▶ **RECORDS SHOWN**:
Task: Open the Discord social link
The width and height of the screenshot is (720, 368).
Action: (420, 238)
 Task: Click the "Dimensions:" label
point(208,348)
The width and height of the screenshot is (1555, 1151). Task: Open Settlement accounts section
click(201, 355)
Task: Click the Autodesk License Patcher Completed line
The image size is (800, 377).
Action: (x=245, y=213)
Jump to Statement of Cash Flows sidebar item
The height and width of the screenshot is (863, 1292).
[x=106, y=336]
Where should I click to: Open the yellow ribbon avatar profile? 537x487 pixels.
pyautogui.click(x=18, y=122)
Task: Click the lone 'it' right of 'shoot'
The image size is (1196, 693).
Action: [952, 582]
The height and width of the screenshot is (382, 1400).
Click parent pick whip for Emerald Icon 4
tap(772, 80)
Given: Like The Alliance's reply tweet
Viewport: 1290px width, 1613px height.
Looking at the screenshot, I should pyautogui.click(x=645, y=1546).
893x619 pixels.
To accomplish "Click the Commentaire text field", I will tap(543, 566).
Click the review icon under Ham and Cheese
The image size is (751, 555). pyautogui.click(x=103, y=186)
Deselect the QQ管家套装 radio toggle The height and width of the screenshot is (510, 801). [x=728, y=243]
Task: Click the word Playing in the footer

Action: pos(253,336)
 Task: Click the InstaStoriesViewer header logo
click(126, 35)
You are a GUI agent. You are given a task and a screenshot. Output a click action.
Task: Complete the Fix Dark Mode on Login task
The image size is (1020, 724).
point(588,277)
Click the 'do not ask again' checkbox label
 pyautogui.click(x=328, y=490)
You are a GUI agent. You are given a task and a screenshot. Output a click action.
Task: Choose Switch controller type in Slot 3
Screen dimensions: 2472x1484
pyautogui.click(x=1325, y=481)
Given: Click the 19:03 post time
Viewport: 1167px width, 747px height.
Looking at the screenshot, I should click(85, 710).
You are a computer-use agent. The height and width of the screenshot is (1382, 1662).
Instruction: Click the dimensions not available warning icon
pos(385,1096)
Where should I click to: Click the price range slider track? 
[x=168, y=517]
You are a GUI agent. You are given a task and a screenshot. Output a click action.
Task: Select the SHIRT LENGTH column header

▶ **TASK TO COMPLETE**:
Print all entries again, exactly.

▶ **WRITTEN RESPONSE**:
Task: Open the Discord social link
The width and height of the screenshot is (720, 368).
Action: (420, 238)
 Task: Click the "Dimensions:" label
point(208,348)
The width and height of the screenshot is (1555, 1151). Task: Open Settlement accounts section
click(201, 355)
Task: Click the Autodesk License Patcher Completed line
The image size is (800, 377).
Action: (x=245, y=213)
Jump to Statement of Cash Flows sidebar item
The height and width of the screenshot is (863, 1292).
[x=106, y=336]
Where should I click to: Open the yellow ribbon avatar profile? 537x487 pixels.
pyautogui.click(x=18, y=122)
Task: Click the lone 'it' right of 'shoot'
The image size is (1196, 693).
Action: [952, 582]
The height and width of the screenshot is (382, 1400).
Click parent pick whip for Emerald Icon 4
tap(772, 80)
Given: Like The Alliance's reply tweet
Viewport: 1290px width, 1613px height.
Looking at the screenshot, I should pyautogui.click(x=645, y=1546).
893x619 pixels.
To accomplish "Click the Commentaire text field", I will tap(543, 566).
Click the review icon under Ham and Cheese
The image size is (751, 555). pyautogui.click(x=103, y=186)
Deselect the QQ管家套装 radio toggle The height and width of the screenshot is (510, 801). [x=728, y=243]
Task: Click the word Playing in the footer

Action: pos(253,336)
 Task: Click the InstaStoriesViewer header logo
click(126, 35)
You are a GUI agent. You are given a task and a screenshot. Output a click action.
Task: Complete the Fix Dark Mode on Login task
The image size is (1020, 724).
point(588,277)
Click the 'do not ask again' checkbox label
 pyautogui.click(x=328, y=490)
You are a GUI agent. You are given a task and a screenshot. Output a click action.
Task: Choose Switch controller type in Slot 3
Screen dimensions: 2472x1484
pyautogui.click(x=1325, y=481)
Given: Click the 19:03 post time
Viewport: 1167px width, 747px height.
Looking at the screenshot, I should click(85, 710).
You are a computer-use agent. The height and width of the screenshot is (1382, 1662).
Instruction: Click the dimensions not available warning icon
pos(385,1096)
Where should I click to: Click the price range slider track? 
[x=168, y=517]
You are a GUI agent. You are given a task and a screenshot. Output a click action.
Task: Select the SHIRT LENGTH column header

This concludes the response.